When he got to the front of the stage, somebody handed him a saxophone, prompting him to join the show. At first he was reluctant to perform with the greatest minds in the history of jazz, but not wanting to miss the opportunity, he stepped on the stage to play a solo.

And oh boy, how did he play! He seemed to hit all the right notes at the exact time. He had groove and grace. He made the saxophone whimper and scream. It was a solo, he had only dreamt of playing. He was on fire!

After a lenghty solo, jazz musician bowed for the cheering audience and stepped back while others were doing their solos. He was ecstatic. He was in a hip joint, playing music he loved with some of the best musicians who had ever lived. While wiping his sweaty forehead, he thought that if this was hell, he really didn’t mind.
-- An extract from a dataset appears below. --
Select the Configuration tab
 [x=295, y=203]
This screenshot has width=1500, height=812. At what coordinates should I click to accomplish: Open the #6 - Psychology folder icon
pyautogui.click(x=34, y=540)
The song they were playing kept going and going. After performing his third solo, jazz musician started to get little bored. He noticed a lead sheet lying on the piano, and asked the player next to him: ‘Where’s the coda?’.

‘There is no coda’, the player replied.”

___

The song title that reminded me of the joke was of course NEVERENDING POP ENDING. Pop, not jazz. But pop.

Old Joke.

“Although jazz musician was terminally ill, he wasn’t afraid. He had lived a good life, he wasn’t in pain, and during his last moments in this world, he was in the company of his loved ones.

The only thing that bothered him, was that he was worried the heaven might be a boring place, with all the angels playing harp & singing heavenly stuff.

When his time finally came, he took a spirit form and started floating towards the bright light. As he approaced the light, the jazz musician noticed the heat it was emitting. Very soon it became evident that his journey was not towards the pearly gates, but instead some other place.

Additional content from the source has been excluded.